### Exercise
From the listing below, copy each line where "will" occurs.

### Records for the exercise
-- -- --

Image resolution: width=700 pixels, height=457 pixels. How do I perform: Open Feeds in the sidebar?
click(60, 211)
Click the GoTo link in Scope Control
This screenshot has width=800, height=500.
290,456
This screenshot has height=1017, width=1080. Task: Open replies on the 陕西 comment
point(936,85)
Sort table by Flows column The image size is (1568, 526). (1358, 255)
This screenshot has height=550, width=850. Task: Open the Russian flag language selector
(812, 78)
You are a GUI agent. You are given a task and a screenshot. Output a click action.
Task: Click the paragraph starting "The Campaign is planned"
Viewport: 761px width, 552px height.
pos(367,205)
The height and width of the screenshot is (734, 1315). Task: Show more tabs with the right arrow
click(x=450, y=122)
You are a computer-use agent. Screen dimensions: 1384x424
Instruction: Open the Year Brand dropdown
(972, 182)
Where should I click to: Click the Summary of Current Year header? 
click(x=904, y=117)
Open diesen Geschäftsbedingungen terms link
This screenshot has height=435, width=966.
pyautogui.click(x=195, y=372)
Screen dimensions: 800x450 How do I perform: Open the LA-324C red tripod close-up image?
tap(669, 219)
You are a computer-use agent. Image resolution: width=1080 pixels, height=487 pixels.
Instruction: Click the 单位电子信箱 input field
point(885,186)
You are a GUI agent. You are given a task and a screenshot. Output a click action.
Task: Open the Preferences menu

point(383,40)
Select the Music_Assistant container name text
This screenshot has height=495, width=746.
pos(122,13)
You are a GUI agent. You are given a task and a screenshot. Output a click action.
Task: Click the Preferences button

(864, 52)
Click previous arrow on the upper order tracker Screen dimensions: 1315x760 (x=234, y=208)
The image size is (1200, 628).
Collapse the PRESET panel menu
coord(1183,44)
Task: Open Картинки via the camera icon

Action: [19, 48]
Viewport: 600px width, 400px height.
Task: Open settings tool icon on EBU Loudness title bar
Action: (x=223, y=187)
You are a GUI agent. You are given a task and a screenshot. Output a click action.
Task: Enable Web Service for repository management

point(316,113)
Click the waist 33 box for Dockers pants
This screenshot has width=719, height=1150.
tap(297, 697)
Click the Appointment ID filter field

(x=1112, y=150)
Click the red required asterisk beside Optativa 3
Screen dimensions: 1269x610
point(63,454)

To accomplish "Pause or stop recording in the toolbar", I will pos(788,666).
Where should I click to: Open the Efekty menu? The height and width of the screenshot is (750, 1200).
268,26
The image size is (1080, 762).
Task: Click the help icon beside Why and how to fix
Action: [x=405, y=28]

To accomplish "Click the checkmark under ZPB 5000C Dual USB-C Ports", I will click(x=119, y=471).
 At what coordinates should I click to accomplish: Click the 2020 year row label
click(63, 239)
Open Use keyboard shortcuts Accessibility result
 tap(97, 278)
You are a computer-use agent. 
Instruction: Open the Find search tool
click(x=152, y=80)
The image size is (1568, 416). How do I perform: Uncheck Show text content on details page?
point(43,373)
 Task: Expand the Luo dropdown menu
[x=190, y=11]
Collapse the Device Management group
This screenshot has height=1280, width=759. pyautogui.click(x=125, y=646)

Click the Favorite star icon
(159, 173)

-- -- --

### Reply
To accomplish "Pause or stop recording in the toolbar", I will pos(788,666).
To accomplish "Click the checkmark under ZPB 5000C Dual USB-C Ports", I will click(x=119, y=471).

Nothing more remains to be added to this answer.